American mining engineer (1864–1928)

Robert Van Arsdale Norris (May 2, 1864 – April 20, 1928) was an American mining engineer and consultant.

==Early life==
Robert Van Arsdale Norris was born on May 2, 1864, in Newark, New Jersey, to Mary Latimer (née Ruxton) and Thomas Baldwin Norris. He was descended from governor William Bradford. He graduated from the Collegiate School. He graduated with a E.M. from Columbia School of Mines in 1885.

==Career==
Following graduation, Norris was an assistant instructor in mining and surveying at the Columbia School of Mines. He then was inspector of dredging and a chemist for the federal government. In June 1886, Norris was assistant engineer of coal mines for Susquehanna Coal Company, part of the Pennsylvania Railroad Company. In 1893, he was promoted to principal assistant engineer. In 1900, he was promoted to chief engineer. He remained there until 1904 and then worked in private practice. He consulted for a variety of large coal companies. He lectured at Harvard University and was graduate lecturer at Columbia University. He was senior member of his consulting engineering firm R. V. Norris & Co. During World War I, he was an engineer with the United States Fuel Administration. In September 1918, he was selected as a member of the price-fixing commission of the War Industries Board, representing the Fuel Administration. He was an inspector of the Markle Banking & Trust Company skyscraper in the Hazleton area when it was built.

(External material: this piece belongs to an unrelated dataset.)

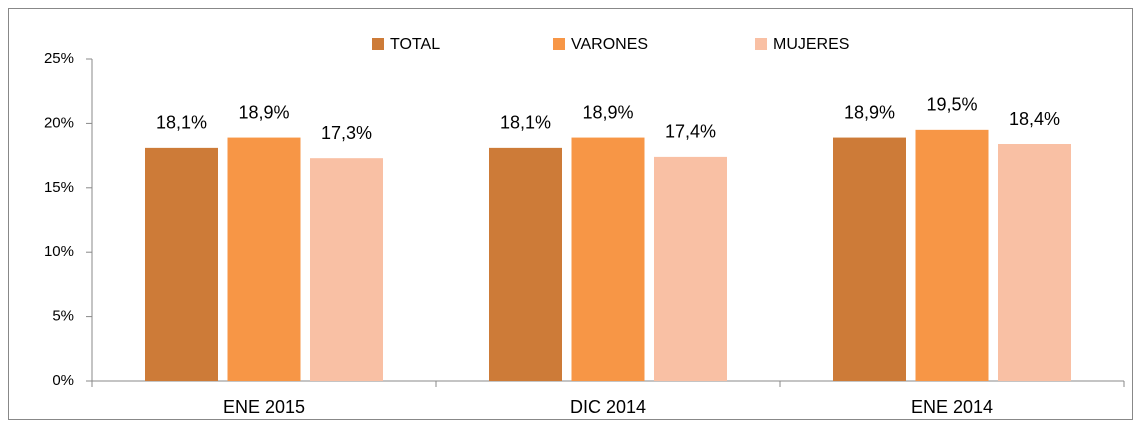  Describe the element at coordinates (608, 407) in the screenshot. I see `x-tick-label: DIC 2014` at that location.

Norris was a member of the American Institute of Mining and Metallurgical Engineers, American Society of Civil Engineers, American Society of Mechanical Engineers, Canadian Mining Institute, the U.S. Chamber of Commerce, the Wilkes-Barre Chamber of Commerce and the Columbia School of Mines Alumni Association.

==Personal life==
Norris married Esther Wadhams Shoemaker of Wilkes-Barre, Pennsylvania on June 7, 1893. They had three children, Robert V. Jr., Jane and Esther. He was a member of the Cosmos Club and Chevy Chase Club in Washington, D.C. He was a member of St. Stephen's Church.

Norris died on April 20, 1928, at his home on South Franklin Street in Wilkes-Barre. He was buried in Forty Fort Cemetery.

==Awards==
Norris received an honorary Master of Science in 1914. In 1920, he received the triennial medal from the Columbia School of Mines class of 1885 for his work with the Fuel Administration.